Goals:
**A.** Print the passage of the commentary on the CBC starting at "The subject was" and ending at "sponsor of terrorism.".
**B.** According to the commentary on the CBC, how much does the broadcaster receive from the government each year?

-- Reading passage start --

Critics of the CBC have long complained of the public broadcaster’s liberal bias — both involving its seeming love affair with the federal Liberal party, as well as its progressive ideals in general.
It’s one of the reasons Conservative leader Pierre Poilievre’s threat to defund the CBC — which presently receives an annual $1.3 billion stipend from the government—received such overwhelming applause on the campaign trail for the Tory leadership.
The state broadcaster was reportedly considering removing the supposedly age-old requirement for its journalists to be objective.
The trouble is that the story, published in the National Post, was a load of malarkey, and embarrassment at its publication could have been avoided simply by reaching out to the CBC for comment.
But, alas, no. It’s almost hilarious, but a case in point?
In an interview between the CBC’s Vassy Kapelos and Foreign Affairs Minister Melanie Joly last week, it became evident that Joly didn’t know what she was talking about.
The subject was the ongoing wave of violent street demonstrations in Iran against the country’s Islamic religious police, a force notorious for its heavy-handed enforcement of mandatory headscarves on Iranian women.
Although Joly promised sanctions against Iran, she hesitated on who specifically would be sanctioned and appeared not to know that Canada already lists Iran as a state sponsor of terrorism.
But Joly was not called out on it, whereas she most likely would have been so if she had appeared on a private broadcasting network like CTV or Global.
Under CBC’s Journalistic Standards and Practices, the network’s reporters are forbidden from expressing personal opinions or partisan leanings.
“Our value of impartiality precludes our news and current affairs staff from expressing their personal opinions on matters of controversy on all our platforms,” it reads.

-- Reading passage end --
-- Supplied records start --

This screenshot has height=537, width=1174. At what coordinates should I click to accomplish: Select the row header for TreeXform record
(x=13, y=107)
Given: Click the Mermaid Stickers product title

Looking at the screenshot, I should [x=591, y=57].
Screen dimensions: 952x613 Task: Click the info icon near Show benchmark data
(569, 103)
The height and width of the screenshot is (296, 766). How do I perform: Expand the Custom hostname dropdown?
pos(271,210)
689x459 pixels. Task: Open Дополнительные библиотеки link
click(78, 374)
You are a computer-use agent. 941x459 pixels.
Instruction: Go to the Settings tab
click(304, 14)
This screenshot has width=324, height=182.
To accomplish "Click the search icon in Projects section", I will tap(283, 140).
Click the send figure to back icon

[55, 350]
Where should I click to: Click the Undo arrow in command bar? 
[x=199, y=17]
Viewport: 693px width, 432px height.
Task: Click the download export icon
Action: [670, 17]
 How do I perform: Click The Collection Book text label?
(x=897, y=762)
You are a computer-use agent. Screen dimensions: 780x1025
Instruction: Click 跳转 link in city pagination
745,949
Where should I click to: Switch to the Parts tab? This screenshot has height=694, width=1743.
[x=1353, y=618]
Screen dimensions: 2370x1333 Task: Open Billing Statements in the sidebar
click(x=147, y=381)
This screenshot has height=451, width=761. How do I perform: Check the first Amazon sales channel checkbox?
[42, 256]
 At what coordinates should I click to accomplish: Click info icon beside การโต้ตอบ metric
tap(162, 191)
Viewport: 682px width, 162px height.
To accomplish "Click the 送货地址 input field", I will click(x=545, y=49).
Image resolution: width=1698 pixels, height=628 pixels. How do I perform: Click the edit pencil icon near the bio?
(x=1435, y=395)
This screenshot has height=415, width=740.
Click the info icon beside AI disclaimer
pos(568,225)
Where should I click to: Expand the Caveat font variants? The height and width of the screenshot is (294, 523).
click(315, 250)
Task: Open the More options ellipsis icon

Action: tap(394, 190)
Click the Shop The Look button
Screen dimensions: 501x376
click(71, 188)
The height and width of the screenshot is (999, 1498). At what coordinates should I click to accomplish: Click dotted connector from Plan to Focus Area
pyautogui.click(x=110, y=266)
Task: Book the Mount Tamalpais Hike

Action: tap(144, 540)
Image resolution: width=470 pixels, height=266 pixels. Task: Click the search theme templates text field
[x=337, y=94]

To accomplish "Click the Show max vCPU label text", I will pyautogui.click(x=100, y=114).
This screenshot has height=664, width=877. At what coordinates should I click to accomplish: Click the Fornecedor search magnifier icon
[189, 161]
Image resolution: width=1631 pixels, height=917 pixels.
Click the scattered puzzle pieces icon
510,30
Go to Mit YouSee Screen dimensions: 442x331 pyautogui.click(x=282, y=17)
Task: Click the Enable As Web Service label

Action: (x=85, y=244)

-- Supplied records end --

Outputs in order:
**A.**
The subject was the ongoing wave of violent street demonstrations in Iran against the country’s Islamic religious police, a force notorious for its heavy-handed enforcement of mandatory headscarves on Iranian women.
Although Joly promised sanctions against Iran, she hesitated on who specifically would be sanctioned and appeared not to know that Canada already lists Iran as a state sponsor of terrorism.

**B.** $1.3 billion